In vivo, the nitrosation pathway could be affected by the slow NO oxidation and other reaction pathways could become important. It has been previously suggested [16, 19, 20, 21, 25, 28], that catalysis of nitric oxide oxidation in hydrophobic environments is possible which might accelerate formation rate. The physiological relevance of the nitrosation process and the ability of thiols to transport and preserve NO might hinge on acceleration of nitrosation in hydrophobic environments (owing to < 1 μM [NO] in vivo and the slow NO oxidation process in aqueous solution), and thus this needs further study. In addition, the effects of transition metal ions [27], cellular antioxidants [29] and lipid radical species [30]and pH variations [31] need to be further examined. There is also a possibility of a heme enzyme dependent nitrosation[67]. Glutathione may bind to ferric cytochrome c followed by a combination of NO to form a ferric cyt-c GSNOH complex. Subsequent electron donation from NO to heme would then, yield ferrous cytochrome c and GSNO. Experimental evidence with isolated enzymes and in cells corroborate this hypothesis [68]. Besides cytochrome c, other heme enzymes and iron complexes may serve similar functions [69, 70, 71, 72].

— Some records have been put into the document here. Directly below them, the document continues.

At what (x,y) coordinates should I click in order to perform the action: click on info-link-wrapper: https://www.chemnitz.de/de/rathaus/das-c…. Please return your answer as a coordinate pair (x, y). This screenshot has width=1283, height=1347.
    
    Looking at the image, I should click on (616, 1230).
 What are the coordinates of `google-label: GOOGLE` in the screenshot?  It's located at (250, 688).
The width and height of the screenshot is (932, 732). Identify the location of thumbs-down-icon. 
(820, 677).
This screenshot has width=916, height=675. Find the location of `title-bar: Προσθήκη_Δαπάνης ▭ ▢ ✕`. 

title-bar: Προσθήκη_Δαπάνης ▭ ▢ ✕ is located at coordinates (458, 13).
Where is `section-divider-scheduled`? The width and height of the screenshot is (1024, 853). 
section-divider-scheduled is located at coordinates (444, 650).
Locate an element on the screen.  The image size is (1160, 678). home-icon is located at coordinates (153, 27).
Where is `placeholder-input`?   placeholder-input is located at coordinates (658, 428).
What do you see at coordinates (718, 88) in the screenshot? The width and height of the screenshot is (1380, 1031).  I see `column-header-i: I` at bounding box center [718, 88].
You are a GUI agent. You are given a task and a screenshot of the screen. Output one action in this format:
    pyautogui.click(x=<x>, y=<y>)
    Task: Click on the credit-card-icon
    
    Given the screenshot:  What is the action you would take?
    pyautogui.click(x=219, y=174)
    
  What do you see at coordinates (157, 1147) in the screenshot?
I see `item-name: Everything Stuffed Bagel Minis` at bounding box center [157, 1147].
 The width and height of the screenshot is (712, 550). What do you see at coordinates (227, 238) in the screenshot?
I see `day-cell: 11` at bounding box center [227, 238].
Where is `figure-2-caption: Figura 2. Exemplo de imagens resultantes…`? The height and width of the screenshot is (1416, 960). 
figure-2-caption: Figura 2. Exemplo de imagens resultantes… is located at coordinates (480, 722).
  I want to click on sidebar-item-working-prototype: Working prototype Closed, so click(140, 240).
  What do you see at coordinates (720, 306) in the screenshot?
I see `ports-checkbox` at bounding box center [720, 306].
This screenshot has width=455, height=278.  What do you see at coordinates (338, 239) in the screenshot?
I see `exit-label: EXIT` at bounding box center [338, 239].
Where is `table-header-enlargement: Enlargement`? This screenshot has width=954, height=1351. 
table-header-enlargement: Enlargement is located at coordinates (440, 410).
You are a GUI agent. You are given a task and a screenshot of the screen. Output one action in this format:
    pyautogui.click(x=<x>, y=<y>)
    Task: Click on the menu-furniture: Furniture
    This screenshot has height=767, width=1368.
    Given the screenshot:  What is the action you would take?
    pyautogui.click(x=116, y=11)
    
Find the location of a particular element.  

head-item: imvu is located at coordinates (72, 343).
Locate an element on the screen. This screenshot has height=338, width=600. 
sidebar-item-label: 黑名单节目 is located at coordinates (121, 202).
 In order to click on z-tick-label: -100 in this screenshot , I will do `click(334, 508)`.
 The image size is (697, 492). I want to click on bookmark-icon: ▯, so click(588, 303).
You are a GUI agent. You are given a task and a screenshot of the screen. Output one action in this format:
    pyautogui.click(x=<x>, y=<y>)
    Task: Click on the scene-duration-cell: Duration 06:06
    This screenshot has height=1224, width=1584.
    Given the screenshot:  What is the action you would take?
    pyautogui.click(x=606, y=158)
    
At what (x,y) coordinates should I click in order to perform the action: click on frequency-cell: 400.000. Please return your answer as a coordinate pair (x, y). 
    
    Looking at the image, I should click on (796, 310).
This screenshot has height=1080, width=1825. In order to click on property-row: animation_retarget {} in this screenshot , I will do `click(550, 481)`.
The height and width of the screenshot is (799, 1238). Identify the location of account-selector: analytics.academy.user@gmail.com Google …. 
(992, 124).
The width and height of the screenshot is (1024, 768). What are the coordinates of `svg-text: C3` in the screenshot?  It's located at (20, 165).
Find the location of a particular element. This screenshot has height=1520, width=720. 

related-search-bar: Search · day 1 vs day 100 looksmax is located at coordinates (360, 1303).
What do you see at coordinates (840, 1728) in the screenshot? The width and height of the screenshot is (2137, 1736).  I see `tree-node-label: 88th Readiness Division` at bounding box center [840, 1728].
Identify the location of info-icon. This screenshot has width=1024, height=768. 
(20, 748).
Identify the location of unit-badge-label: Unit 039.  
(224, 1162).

In summary, recent studies point towards a role of ^•NO₂ in thiol nitrosation. However, the relative contribution of N₂O₃ and ^•NO₂ has been difficult to elucidate so far, as a result of cross talk between the two alternative mechanisms. In this study, theoretical analysis suggests a functional difference in the rate laws between N₂O₃ and ^•NO₂ mediated nitrosation (Eq. 2a and 2b) and experimental data suggest a predominant role for ^•NO₂ in the nitrosation of GSH by NO donors in aerated solutions. In vivo, a series of factors may interfere with the nitrosation pathway and the relative importance of the two intermediates needs to be further investigated.